I've been developing for a bit an invisible (read: doesn't produce any visual output) stressor to test the capabilities of my graphics card (and as a exploration of DirectCompute in general, with which I'm pretty new). I've got the following code right now that I'm pretty proud of:
RWStructuredBuffer<uint> BufferOut : register(u0);
[numthreads(1, 1, 1)]
void CSMain( uint3 DTid : SV_DispatchThreadID )
{
uint total = 0;
float p = 0;
while(p++ < 40.0){
float s= 4.0;
float M= pow(2.0,p) - 1.0;
for(uint i=0; i <= p - 2; i++)
{
s=((s*s) - 2) % M;
}
if(s < 1.0) total++;
}
BufferOut[DTid.x] = total;
}
This runs the Lucas Lehmer Test for the first 40 powers of two.
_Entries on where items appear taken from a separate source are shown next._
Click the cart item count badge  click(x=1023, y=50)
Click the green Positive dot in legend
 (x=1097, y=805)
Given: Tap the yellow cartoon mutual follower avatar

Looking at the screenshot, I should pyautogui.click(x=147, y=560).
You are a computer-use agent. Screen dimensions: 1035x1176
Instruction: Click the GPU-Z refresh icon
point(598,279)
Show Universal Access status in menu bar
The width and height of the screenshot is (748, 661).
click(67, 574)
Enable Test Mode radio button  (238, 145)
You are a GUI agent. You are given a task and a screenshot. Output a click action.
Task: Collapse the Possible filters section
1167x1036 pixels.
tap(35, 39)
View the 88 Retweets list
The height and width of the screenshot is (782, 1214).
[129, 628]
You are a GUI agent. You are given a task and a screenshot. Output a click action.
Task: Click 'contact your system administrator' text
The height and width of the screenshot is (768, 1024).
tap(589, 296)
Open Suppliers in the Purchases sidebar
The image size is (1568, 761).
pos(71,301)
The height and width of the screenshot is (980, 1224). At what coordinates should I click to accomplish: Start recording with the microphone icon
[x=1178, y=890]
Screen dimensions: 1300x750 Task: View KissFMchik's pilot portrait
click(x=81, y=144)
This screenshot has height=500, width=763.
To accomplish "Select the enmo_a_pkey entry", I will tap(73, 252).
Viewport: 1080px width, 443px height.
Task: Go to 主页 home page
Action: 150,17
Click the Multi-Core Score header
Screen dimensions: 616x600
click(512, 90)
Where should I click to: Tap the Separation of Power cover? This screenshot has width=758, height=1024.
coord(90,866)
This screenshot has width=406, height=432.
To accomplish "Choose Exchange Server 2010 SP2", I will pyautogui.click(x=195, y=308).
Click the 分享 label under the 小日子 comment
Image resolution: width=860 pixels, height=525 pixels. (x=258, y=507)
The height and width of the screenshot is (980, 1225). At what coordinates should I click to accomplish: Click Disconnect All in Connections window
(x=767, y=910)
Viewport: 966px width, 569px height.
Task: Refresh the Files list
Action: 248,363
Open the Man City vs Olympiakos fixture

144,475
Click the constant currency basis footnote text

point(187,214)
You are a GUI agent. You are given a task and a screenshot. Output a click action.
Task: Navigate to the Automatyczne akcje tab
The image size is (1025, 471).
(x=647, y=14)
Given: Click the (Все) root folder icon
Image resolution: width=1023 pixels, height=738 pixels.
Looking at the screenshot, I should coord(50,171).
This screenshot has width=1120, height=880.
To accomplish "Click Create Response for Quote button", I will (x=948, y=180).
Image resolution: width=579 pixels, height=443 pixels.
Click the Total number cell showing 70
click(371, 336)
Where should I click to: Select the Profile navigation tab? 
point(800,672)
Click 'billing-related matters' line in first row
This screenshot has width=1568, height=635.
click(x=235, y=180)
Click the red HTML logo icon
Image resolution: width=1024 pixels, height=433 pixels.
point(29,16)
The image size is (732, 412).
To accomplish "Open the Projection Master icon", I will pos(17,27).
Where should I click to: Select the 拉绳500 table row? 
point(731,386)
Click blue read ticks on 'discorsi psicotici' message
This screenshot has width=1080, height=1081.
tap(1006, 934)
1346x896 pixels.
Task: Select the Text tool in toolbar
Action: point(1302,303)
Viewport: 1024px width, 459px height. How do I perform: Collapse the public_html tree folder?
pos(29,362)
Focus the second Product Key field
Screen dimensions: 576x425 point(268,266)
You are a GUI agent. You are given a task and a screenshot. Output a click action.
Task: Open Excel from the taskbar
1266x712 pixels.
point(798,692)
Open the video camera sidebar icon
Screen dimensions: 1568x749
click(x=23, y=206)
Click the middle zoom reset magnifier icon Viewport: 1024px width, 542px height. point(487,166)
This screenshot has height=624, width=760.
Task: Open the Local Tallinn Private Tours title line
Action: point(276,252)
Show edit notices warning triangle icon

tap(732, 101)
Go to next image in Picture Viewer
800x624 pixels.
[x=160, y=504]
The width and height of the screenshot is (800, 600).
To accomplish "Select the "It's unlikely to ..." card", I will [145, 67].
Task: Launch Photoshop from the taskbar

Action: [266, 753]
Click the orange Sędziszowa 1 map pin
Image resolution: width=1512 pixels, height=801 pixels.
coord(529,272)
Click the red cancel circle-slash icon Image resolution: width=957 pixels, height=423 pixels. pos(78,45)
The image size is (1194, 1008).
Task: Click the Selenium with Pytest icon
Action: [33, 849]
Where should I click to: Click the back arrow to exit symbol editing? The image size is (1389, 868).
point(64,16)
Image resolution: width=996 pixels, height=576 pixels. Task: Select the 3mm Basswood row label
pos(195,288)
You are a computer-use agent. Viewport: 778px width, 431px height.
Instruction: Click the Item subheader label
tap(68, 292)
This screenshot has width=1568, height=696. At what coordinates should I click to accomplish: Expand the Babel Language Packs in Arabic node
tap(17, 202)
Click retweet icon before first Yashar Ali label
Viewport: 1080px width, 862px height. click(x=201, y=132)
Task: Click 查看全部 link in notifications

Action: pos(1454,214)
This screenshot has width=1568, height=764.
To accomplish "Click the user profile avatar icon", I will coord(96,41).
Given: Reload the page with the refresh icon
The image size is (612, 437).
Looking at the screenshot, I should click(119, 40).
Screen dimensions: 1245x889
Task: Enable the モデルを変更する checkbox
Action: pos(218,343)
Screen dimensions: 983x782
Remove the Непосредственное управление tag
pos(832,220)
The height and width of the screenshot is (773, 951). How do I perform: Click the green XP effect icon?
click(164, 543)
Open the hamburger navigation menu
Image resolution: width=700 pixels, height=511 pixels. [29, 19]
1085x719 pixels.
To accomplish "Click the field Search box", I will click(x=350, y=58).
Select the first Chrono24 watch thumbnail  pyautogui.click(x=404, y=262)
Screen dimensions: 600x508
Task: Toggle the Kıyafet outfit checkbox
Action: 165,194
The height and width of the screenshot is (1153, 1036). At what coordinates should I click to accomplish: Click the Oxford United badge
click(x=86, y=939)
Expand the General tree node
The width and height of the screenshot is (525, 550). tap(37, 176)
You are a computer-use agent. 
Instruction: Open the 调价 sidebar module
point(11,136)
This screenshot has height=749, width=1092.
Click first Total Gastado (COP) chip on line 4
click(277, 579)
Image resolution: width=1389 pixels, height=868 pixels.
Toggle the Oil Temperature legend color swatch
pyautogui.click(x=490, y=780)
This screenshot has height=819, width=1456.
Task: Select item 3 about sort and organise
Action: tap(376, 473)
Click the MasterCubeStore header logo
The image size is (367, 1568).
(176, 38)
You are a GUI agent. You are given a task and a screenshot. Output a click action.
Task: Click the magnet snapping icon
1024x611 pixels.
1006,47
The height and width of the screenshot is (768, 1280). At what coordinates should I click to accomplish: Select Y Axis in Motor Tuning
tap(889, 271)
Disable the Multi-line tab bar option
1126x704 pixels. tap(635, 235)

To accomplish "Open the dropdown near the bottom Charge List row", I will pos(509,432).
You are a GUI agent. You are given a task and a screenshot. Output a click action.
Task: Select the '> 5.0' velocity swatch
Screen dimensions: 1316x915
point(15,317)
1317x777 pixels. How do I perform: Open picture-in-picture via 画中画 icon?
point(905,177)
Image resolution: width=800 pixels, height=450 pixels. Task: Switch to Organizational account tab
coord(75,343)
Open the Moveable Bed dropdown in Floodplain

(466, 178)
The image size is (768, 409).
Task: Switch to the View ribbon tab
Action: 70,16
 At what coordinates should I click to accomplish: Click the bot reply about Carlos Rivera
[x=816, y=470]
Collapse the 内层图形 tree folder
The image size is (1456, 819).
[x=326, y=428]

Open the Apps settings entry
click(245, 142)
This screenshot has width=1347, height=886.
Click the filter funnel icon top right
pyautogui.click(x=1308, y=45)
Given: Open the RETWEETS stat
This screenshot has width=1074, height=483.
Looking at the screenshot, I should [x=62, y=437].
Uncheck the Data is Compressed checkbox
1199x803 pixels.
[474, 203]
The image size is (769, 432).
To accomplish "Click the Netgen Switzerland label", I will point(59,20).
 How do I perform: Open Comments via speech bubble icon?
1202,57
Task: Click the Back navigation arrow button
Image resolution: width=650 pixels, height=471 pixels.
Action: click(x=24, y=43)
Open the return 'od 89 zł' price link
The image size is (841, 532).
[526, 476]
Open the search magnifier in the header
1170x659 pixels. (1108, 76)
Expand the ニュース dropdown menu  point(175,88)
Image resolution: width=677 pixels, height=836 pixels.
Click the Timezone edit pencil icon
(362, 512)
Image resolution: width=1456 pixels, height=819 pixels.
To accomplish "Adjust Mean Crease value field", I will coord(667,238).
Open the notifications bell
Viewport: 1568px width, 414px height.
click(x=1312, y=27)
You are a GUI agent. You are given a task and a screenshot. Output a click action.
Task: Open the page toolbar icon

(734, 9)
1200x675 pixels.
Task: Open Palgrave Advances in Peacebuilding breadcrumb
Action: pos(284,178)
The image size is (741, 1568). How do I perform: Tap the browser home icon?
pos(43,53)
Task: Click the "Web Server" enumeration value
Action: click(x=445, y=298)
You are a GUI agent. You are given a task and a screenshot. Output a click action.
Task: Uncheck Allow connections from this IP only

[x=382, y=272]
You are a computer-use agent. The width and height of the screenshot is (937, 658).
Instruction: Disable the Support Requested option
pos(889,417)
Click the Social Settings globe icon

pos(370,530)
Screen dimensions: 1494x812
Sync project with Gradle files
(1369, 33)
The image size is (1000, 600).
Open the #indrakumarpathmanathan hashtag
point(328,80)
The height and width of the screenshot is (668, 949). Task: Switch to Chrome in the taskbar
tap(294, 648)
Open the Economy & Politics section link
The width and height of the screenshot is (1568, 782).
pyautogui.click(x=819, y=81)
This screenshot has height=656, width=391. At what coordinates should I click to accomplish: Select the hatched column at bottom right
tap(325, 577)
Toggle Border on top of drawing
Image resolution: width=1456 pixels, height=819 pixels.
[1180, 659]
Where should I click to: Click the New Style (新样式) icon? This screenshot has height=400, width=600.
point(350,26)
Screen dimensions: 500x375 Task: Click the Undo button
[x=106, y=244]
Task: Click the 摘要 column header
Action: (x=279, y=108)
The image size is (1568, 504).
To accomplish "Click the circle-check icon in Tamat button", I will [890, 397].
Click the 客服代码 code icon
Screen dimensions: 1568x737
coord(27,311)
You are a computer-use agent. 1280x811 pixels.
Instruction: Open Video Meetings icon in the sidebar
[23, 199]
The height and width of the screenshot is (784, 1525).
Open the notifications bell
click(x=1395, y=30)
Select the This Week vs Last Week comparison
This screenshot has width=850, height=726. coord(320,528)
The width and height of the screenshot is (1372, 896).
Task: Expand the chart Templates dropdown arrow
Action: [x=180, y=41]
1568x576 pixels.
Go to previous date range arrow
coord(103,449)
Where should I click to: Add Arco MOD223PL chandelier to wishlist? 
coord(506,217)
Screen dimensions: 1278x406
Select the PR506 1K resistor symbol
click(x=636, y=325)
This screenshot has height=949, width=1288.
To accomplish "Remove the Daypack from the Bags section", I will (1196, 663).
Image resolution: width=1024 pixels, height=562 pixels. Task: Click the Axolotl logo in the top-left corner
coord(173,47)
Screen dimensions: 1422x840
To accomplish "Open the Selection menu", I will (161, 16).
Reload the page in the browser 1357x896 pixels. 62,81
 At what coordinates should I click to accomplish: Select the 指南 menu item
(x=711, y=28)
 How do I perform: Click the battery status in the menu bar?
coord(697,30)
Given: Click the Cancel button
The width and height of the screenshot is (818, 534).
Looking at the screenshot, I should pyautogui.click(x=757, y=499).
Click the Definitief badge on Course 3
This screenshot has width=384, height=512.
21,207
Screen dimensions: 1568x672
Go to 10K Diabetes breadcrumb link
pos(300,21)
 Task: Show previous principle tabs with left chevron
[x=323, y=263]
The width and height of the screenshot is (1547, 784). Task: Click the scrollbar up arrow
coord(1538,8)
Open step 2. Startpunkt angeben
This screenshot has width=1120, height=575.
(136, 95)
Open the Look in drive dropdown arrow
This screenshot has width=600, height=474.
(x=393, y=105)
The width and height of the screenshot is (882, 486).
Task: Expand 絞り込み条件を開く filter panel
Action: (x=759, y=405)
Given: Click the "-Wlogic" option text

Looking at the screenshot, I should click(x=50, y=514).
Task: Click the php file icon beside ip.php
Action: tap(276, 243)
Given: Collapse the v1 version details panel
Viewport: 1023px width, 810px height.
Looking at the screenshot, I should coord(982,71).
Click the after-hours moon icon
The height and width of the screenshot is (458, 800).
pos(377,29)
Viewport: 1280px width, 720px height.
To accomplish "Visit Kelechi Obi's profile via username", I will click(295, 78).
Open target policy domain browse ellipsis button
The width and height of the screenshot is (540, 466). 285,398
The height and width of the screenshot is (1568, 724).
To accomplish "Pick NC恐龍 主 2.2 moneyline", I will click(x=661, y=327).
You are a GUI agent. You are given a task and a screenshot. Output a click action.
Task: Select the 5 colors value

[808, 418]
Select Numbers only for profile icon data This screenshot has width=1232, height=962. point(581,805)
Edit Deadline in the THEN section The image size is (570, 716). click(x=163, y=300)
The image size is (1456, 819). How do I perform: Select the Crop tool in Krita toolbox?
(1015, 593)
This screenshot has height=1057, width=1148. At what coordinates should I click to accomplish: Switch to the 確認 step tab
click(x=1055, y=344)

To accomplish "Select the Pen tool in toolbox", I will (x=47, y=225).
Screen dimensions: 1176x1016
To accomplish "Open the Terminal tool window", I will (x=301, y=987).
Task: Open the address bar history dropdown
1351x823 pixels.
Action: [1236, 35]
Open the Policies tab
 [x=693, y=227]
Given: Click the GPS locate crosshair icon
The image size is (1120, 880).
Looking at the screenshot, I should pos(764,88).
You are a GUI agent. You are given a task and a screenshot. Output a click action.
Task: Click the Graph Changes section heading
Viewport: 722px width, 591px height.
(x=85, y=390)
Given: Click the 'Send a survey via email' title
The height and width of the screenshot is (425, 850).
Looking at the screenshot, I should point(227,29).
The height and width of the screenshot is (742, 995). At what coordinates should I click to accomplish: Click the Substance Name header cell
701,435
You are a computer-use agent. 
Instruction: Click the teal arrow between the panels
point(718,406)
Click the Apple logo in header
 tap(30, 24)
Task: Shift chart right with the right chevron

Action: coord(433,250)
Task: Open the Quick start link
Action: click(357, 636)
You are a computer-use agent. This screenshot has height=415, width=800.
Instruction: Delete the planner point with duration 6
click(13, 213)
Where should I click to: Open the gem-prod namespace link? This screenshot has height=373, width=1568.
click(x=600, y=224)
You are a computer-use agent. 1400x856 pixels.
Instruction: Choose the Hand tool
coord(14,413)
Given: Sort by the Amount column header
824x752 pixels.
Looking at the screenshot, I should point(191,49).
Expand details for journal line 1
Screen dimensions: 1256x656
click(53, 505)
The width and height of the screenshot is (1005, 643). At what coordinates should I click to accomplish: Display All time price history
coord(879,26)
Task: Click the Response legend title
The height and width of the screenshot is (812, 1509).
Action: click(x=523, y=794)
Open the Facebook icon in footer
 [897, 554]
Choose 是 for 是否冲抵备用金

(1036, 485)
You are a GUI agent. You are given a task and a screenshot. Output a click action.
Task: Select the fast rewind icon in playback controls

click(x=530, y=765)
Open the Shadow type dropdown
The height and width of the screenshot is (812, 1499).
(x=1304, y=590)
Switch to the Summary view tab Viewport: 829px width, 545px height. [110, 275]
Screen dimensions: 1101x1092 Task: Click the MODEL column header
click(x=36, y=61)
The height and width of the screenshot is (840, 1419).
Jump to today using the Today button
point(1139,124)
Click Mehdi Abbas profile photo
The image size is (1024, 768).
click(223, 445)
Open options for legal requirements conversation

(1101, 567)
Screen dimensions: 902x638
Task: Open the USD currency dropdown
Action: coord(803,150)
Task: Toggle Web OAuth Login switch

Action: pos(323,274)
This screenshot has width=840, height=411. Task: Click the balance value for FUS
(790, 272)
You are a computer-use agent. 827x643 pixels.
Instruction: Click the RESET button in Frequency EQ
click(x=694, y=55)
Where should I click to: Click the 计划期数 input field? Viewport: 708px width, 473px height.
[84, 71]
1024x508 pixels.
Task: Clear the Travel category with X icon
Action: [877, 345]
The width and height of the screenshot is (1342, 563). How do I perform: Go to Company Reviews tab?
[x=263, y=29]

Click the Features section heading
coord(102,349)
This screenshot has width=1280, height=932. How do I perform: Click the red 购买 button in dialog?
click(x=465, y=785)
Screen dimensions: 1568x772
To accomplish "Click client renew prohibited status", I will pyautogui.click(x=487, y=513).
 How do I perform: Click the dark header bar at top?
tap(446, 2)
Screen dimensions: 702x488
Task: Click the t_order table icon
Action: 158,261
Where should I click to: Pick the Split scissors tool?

When I dispatch this code in a timed loop and look at my graphics cards stats using GPU-Z, my GPU load shoots to 99% for the duration. I'm pretty happy with this, but I also notice that the heat generation from a fully loaded out GPU is actually pretty minimal (I'm getting about a 5 to 10 degree Celsius jump, nowhere near the heat jump I get when running, say, Borderlands 2). My thought is that most of my heat comes from memory accesses, so I would need to include consistent memory accesses across the run. My initial code looked like this:
RWStructuredBuffer<uint> BufferOut : register(u0);
groupshared float4 memory_buffer[1024];
[numthreads(1, 1, 1)]
void CSMain( uint3 DTid : SV_DispatchThreadID )
{
uint total = 0;
float p = 0;
while(p++ < 40.0){
[fastop] // to lower compile times - Code efficiency is strangely not what Im looking for right now.
for(uint i = 0; i < 1024; ++i)
float s= 4.0;
float M= pow(2.0,p) - 1.0;
for(uint i=0; i <= p - 2; i++)
{
s=((s*s) - 2) % M;
}
if(s < 1.0) total++;
}
BufferOut[DTid.x] = total;
}